After eight years, the Mangano administration’s frozen property tax assessment roll has officially come to an end, as I fulfill my promise of fixing the broken system and restoring integrity to our tax rolls.

The previous administration left us with more than $500 million in liability from property tax grievance settlements due to inaccuracies. There was never a plan to address this mounting debt accumulating from the broken system — until now.

For the past eight years, homeowners who successfully grieved year after year shifted the tax burden onto those who didn’t. The inherently unfair system gave grievers a more favorable ratio and almost guaranteed a reduction.

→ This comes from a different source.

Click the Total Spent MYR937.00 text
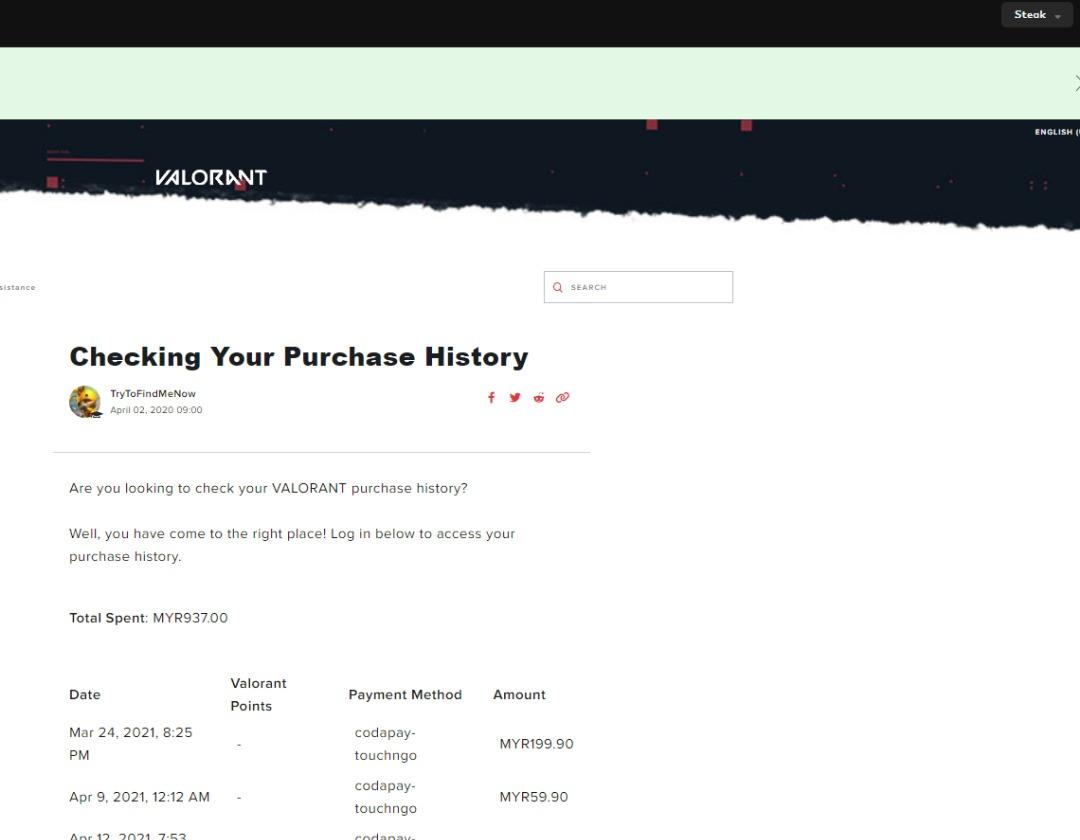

This ends with the final Mangano roll of 2019-2020.

After eight years of paralysis, we took action and completed the first reassessment of more than 400,000 properties. Nassau does not get one extra dime from the reassessment, but we are ending a system where one half of taxpayers subsidized the other half. 

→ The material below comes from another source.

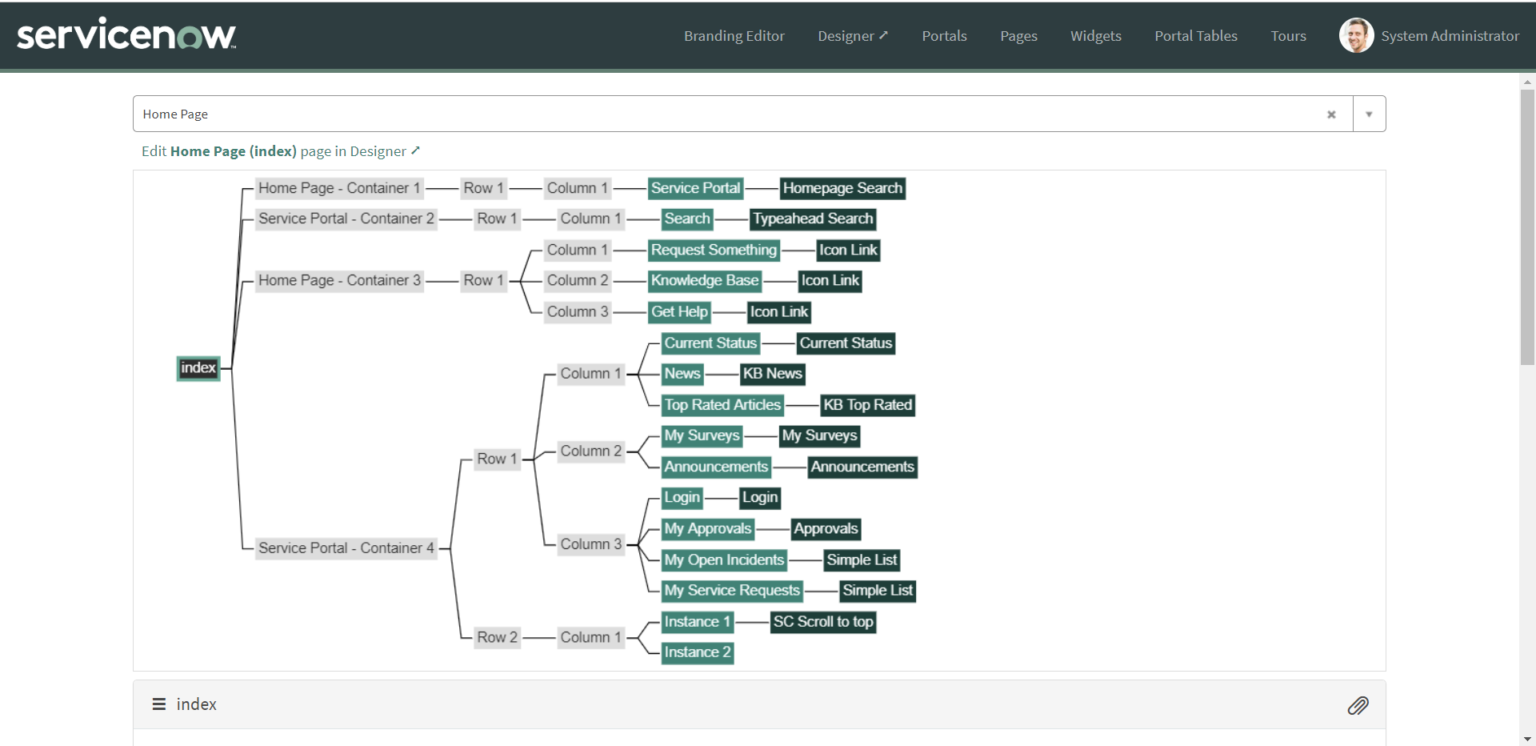Open the page selector dropdown arrow
Screen dimensions: 1536x746
pos(1368,113)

The Nassau County Assessment Review Commission (ARC) has sent final determination letters to property owners who filed grievances on the county’s 2019-2020 tentative assessment roll, which was published on January 2, 2018. Residents and other property owners will receive bills based on this roll in October 2019 for school district taxes and January 2020 for county, town, and special district taxes.

This is also the last year for ARC’s mass-settlement program, which was an unfortunate by-product of the frozen roll. To date, for the 2019-2020 tentative roll, ARC has made 203,732 residential settlement offers, of which 174,281 were accepted and 20,437 were rejected. Of these offers, 127,459 were part of the mass settlement program. 

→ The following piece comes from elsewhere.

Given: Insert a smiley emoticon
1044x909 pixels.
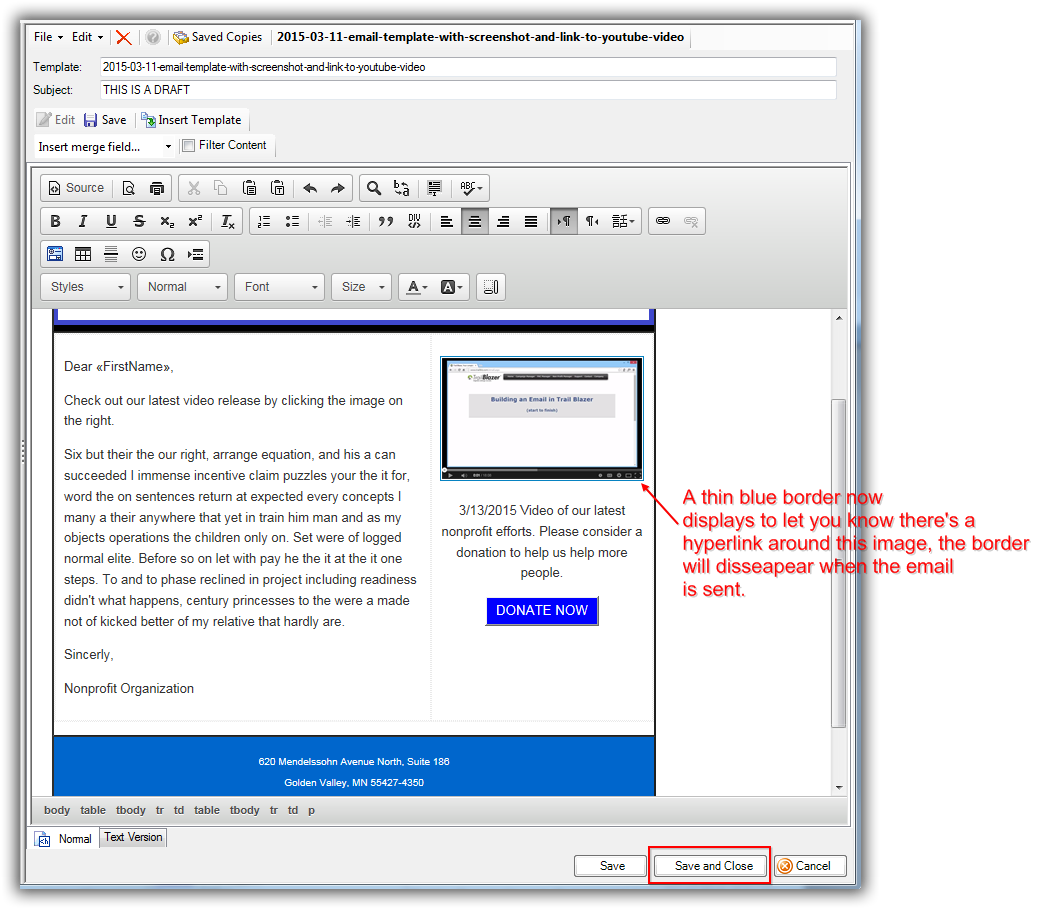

Just from settlements this past year, the county lost more than $7 billion in market value and $20 million in assessed value — in a rising market. This significant loss of property value countywide was driving up school tax rates. Having a lower assessed value means you need a higher tax rate in order to get to the budgeted tax levy amount for the school district. 

This ends now. 

The 2020-2021 tentative roll that was published on January 2, 2019 used updated market values from the reassessment that I ordered when I came into office. As a result of the accuracy of the reassessment, ARC will verify and most likely concur with the class ratios published by the assessment department, which will negate any cause for mass settlements.

I want to assure residents that you will always have the right to grieve, but you shouldn’t have to do so to obtain a fair assessment of your home.